Until recently, Kiln has felt to me like a bare bones developer’s tool, providing a simple but powerful framework for doing whatever XML publishing you might want, without any hand holding beyond some common elements added on to Cocoon. That has changed, somewhat, to the extent that now a new user, completely unfamiliar with XSLT, is guided in a new project to a site displaying TEI as HTML, complete with faceted search, without touching any code.

This, coupled with the new tutorial, hopefully makes Kiln a much more attractive proposition to those who are not so technically inclined (or who have not been forced to use and learn it by working at DDH!). Now I’ve gone back to adding in elements that aid the developer, and I’ll describe three of those.

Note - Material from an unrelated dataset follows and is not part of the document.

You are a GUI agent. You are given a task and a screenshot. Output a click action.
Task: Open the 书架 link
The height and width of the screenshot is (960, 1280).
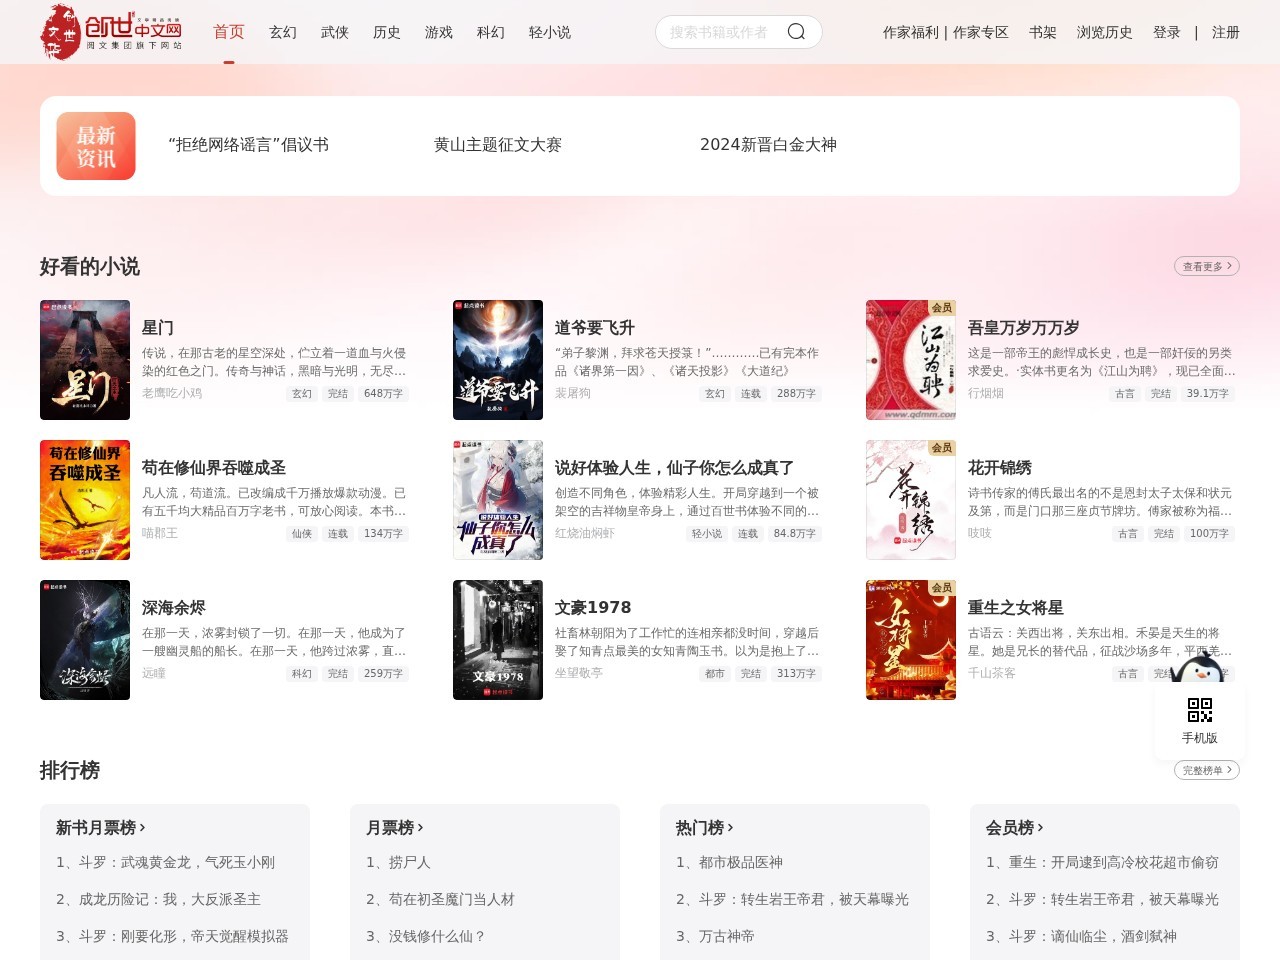tap(1042, 31)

The first is a couple of functions for handling query string parameters (when one is using {request:querystring} rather than the request generator, which provides XML). While XSLT 2.0 makes string manipulation hugely more convenient than in XSLT 1.0, it’s still a bit tedious to take a Solr search string with facets and create a new query string that has one facet removed. Enter the kiln:query-string-from-string function, which is passed a query string, a sequence of parameter names to modify, and a sequence of the new values for those parameters, and returns a new query string. A parameter is removed simply by passing in an empty string as the parameter value. The other function is kiln:query-string-from-sequence, which does the same thing but is passed a sequence of parameters as the first argument.

The second takes advantage of the fact that Cocoon’s sitemaps (that define the URL space and views for a site)  are XML, and are thus prime targets for being the source documents for a Cocoon map:match. When a map:match calls out to multiple other URLs, which in turn reference other URLs, tracking down the paths across multiple sitemap files, and then looking into XSLT files which have their own imports and includes, can be time consuming and difficult to keep track of. Kiln’s admin now provides an extremely handy way of seeing just what the full pipeline is for a given URL, with all internal URL references expanded and with links to an XSLT view that includes all imported and included XSLT. This is available under the Introspection menu item.

This was a really fun feature to implement, assembling all of the sitemap files into one document and annotating it with the information required so that wildcard matching and so forth was all handled correctly. The output is perhaps not as nice as it might be (there is a fair bit of information available as tooltips when hovering over different parts of the XML representation, which is not immediately obvious), but it’s still a beautiful example of what can be done in the system.

Building on that annotated super-sitemap, I also added a reverse URL resolver. This allows for an XSLT to create a link to a resource within Kiln based solely on the @id of the map:match, passing in the wildcard parameters it requires. This decouples the actual URL from the map:match, and means that if the @pattern is changed, the XSLT creating links to that map:match don’t need to be changed — or, if the wildcards are changed, it is at least easy to find those XSLT that need to be updated, by searching for the @id.

Hopefully others find these features as useful as I already have! If anyone has suggestions for other improvements to Kiln, I would love to hear them.